◆ **Input**
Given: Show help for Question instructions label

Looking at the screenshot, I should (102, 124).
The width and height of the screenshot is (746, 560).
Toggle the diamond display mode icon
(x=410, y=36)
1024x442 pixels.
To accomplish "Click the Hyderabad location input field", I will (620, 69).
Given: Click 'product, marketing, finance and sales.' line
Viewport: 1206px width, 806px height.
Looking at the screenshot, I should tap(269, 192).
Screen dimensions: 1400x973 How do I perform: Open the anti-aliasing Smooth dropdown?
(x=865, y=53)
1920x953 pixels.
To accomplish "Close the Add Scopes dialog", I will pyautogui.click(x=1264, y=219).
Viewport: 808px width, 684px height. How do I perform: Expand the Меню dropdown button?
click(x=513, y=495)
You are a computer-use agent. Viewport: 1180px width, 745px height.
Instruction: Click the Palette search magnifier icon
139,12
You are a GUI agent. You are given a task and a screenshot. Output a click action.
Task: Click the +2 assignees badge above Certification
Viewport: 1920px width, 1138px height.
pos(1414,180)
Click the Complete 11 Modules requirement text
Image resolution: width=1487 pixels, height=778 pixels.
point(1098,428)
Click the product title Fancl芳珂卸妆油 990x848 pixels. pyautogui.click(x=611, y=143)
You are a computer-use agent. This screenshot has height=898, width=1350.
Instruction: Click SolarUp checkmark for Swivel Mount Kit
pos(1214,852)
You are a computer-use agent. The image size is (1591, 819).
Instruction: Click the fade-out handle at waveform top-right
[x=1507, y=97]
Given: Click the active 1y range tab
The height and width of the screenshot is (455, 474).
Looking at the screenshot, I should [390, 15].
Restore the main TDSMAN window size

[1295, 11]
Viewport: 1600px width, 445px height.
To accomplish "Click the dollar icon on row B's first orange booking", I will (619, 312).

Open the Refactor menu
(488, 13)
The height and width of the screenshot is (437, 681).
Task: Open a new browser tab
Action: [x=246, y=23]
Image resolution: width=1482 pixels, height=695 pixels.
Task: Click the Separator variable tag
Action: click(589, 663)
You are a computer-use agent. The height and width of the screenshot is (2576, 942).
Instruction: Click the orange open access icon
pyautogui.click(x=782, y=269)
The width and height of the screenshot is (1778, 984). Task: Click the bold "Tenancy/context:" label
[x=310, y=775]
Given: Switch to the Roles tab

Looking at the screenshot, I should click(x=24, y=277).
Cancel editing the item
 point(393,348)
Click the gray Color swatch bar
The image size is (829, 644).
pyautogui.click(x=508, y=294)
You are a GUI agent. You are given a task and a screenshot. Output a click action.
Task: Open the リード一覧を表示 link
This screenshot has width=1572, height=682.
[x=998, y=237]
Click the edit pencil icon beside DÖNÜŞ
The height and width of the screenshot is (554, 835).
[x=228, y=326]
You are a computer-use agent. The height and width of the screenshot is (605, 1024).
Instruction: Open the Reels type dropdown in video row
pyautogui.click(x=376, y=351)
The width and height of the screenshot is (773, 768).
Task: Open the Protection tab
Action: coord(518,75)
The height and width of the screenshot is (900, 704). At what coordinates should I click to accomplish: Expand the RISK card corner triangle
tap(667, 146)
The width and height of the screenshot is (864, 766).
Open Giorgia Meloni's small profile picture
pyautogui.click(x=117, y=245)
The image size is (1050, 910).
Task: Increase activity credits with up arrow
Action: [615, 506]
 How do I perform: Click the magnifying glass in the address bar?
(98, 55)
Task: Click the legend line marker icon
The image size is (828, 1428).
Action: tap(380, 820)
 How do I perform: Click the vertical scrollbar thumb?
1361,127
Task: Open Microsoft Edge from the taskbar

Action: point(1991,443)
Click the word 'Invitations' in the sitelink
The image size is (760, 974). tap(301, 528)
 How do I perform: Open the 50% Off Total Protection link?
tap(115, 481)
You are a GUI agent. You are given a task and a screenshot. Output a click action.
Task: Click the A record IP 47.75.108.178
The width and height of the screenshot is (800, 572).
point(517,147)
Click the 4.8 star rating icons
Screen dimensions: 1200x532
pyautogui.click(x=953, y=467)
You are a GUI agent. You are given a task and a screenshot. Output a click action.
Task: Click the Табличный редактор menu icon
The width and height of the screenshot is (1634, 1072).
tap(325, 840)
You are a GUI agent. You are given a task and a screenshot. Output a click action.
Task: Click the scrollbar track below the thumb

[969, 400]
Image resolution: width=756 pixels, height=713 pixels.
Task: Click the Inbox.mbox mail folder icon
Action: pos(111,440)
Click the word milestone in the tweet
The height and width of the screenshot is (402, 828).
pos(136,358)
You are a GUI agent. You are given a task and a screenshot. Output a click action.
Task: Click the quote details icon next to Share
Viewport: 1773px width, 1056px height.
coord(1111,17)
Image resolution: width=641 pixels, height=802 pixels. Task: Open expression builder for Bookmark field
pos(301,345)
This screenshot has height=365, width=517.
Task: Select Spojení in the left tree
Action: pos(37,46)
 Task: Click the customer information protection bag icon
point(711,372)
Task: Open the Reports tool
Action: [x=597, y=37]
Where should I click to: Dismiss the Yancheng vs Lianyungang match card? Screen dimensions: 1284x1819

◆ **Exercise brief**
Among the lines above, find those that contain the word "will" and copy them.

◆ **Result of the task**
To accomplish "Click the Hyderabad location input field", I will (620, 69).
To accomplish "Close the Add Scopes dialog", I will pyautogui.click(x=1264, y=219).
To accomplish "Click the dollar icon on row B's first orange booking", I will (619, 312).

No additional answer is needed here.